BEER AND WINE LINKS 01.29.18
Earlier this month, The Awl and The Hairpin — neither of them sites to turn to regularly for words about beer — announced they would shut down. Last week, Eater recapped the troubled state of food media — where we can find words about beer (but only if they stay in business). And over the weekend, Jeff Alworth reacted to a suggestion in The New Yorker that blogging is disappearing by suggesting “Beer blogs are far from dead; in fact, one could argue they’re more indispensable than ever.”
I try to spend zero time thinking about “is that a blog (or something else)?” when choosing what to link to here, leaning mostly on rss feeds and secondarily on Twitter. The raison d’être of the exercise the results in almost regular Monday posts here is point to collections of words, usually somehow related to beer, that are worth your time because they provide as sideways view. If one of them was a beer you might tilt that glass, see how the light catches what’s inside, survey the foam, and take another drink. But Alworth also inserted the suggestion that “Blogs will save us” in the midst of this Twitter exchange, which itself offers much to think about.
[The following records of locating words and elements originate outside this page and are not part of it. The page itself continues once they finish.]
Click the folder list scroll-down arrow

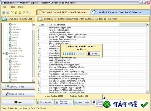(34, 81)
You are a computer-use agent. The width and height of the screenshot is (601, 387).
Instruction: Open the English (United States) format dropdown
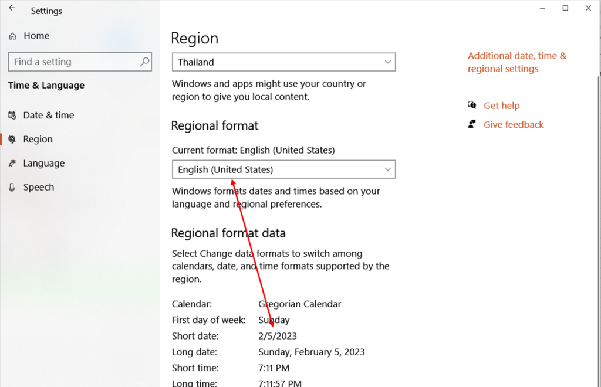tap(283, 169)
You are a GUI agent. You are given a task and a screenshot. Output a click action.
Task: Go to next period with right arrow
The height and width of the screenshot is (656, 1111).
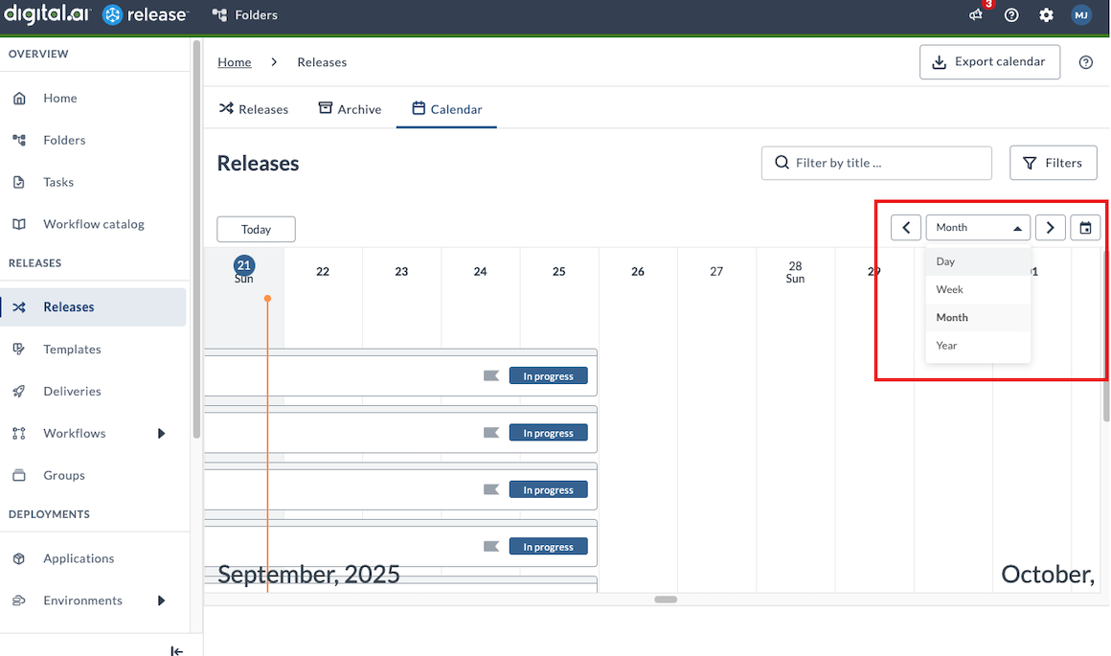click(x=1051, y=228)
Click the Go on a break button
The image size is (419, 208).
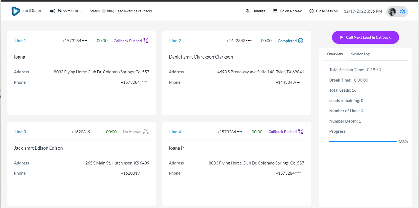pyautogui.click(x=291, y=11)
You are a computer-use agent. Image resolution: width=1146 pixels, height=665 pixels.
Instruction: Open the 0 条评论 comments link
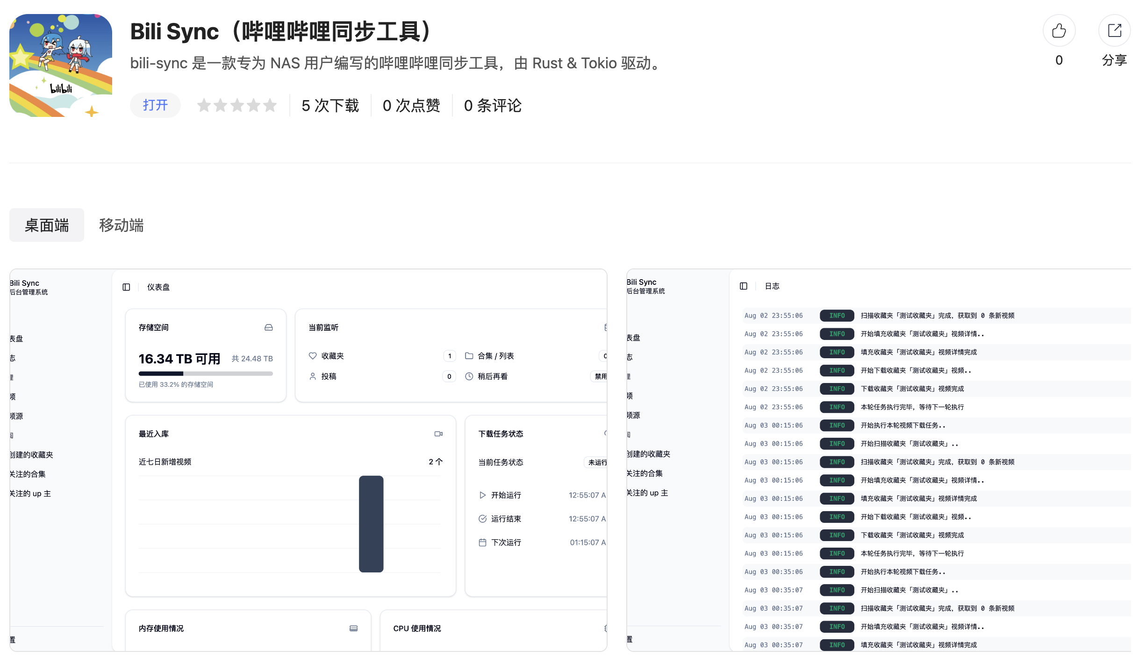point(493,106)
The latter is not a conversation I am inclined to wander back into — that it was 10 years ago the notion that “A critic’s job, nine-tenths of it, is to make way for the good by demolishing the bad” killed a bunch of bandwidth makes you wonder what has changed in those 10 years. I can fill out a BJCP scoresheet faster than the average bear and during the past 25 years I have written thousands of “drinking notes” for various magazines and books. I sometimes feel like I should apologize for every one, because I think there is far more value in explaining why beers taste like they do. There’s still plenty of room for controversy when it comes to why.
From Western Brewer, Jan. 15, 1880
Hop Vendors Swallow A Bitter Pill As They Confront An Oversaturated Market & Customers Who Can’t Pay.
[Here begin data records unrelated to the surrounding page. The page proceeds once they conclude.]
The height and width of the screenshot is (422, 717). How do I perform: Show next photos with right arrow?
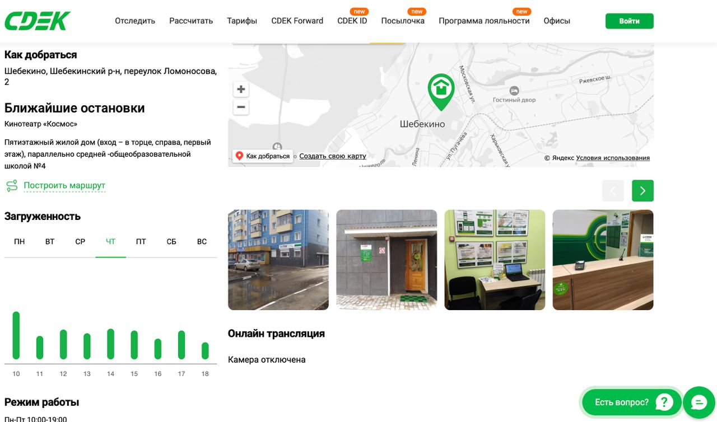pyautogui.click(x=642, y=191)
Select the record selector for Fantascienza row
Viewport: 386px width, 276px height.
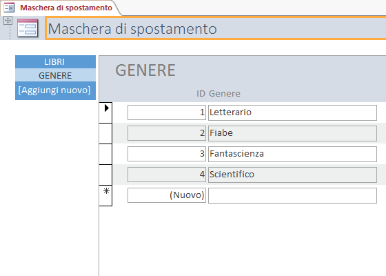pyautogui.click(x=105, y=154)
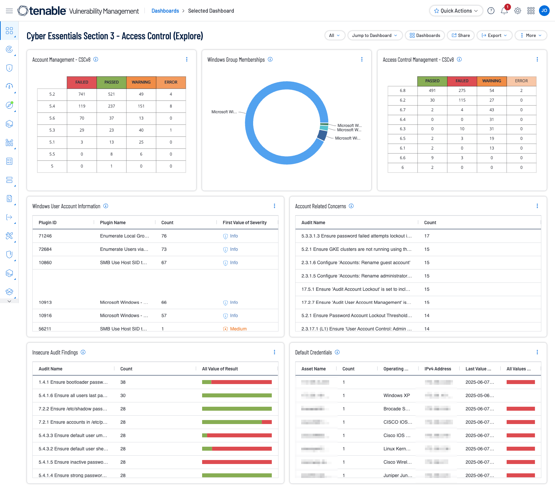Expand the sidebar collapse chevron at bottom
Screen dimensions: 555x492
9,301
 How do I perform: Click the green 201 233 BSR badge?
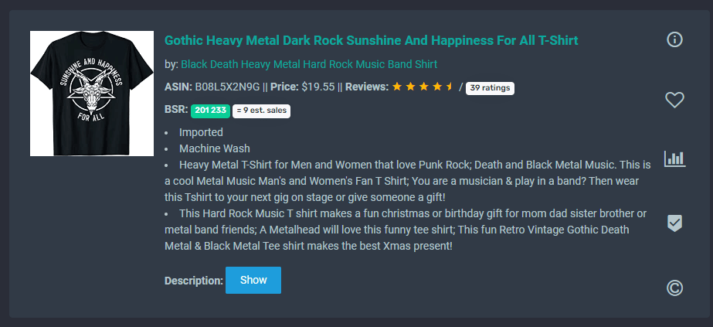210,111
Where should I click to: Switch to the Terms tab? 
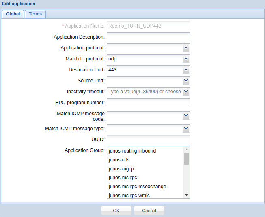[x=35, y=14]
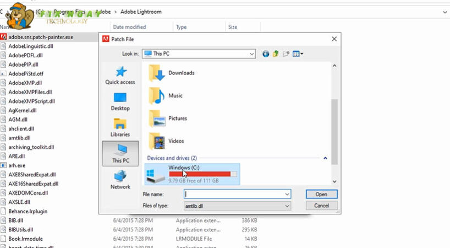Sort files by Date modified column header
Viewport: 450px width, 248px height.
click(x=129, y=26)
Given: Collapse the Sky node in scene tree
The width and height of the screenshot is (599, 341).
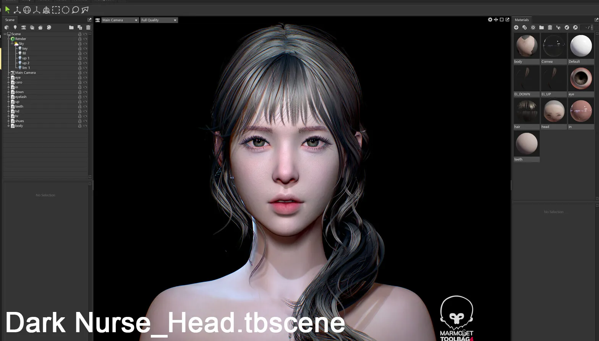Looking at the screenshot, I should pyautogui.click(x=12, y=44).
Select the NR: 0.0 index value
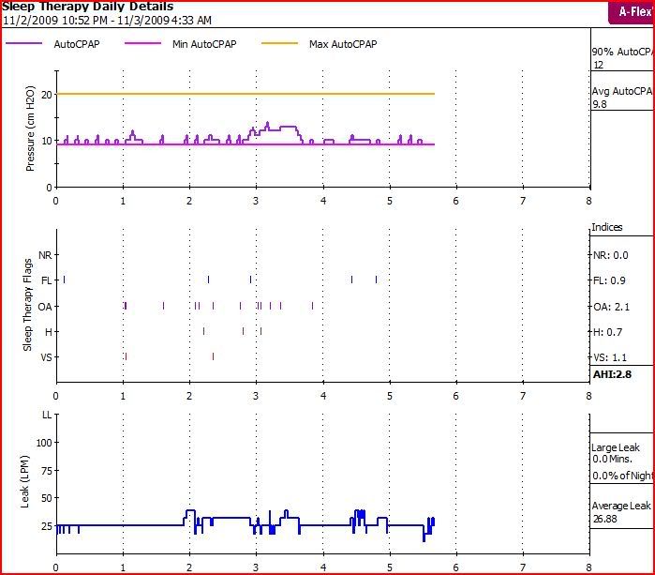 click(610, 255)
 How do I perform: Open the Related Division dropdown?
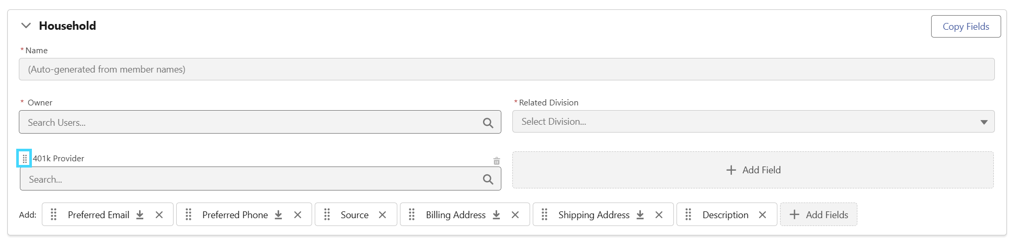point(753,122)
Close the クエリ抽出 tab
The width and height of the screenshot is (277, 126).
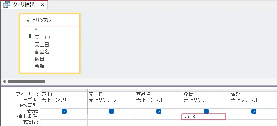click(42, 5)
This story from Tara Nunin landed just as the American Hop Convention was wrapping up. However, Brewers Association economist Bart Watson reported from the meeting that “In all – dealers/growers are less concerned than I expected” and “tone at Convention is much more optimistic than I would have bet 6 months ago.” I’ll comment more about this in the next issue of Hop Queries. And likely more still after the Craft Brewers Conference in the spring.
BEER, LINKS ONLY
– American Beers With a Pungent Whiff of Place.
– Russian River Brewing close to raising $900,000 for wildfire victims.
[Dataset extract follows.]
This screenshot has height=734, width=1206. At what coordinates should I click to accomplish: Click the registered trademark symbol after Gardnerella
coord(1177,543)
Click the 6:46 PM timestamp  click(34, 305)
– Beer City’s first black, queer-owned brewery blames ‘white supremacy’ for shutdown.
– This week in food and drink: What’s brewing in 2018.
Wine’s brewski moment: Canned wine is here, but can it avoid the down-market trap?
“As more players get into the canning game, spurred by encouraging Nielsen data, the risk is that the category can become overrun with bad examples. There are many already: candied rosé from House Wine; excessively buttery Chardonnay from Precept’s West Side brand; syrupy-sweet Moscato from Colorado’s Infinite Monkey Theorem.” An example of how and why to talk specifically about what is bad.
Wine Is a Terrible Investment Because It’s Never Really Liquid.
“Wine is much more democratic now, which means it’s made to be drunk when sold. Agricultural science has improved to the point at which winemakers no longer need to send product out into the world that is tight and flavorless, so they don’t.”
(From the lengthy exchange links above, but I didn’t want you to miss it.)
The fundamental question is are you a critic or a journalist or reporter or a tastemaker or an influencer or a beer or a beer hater or a guy with a social media account.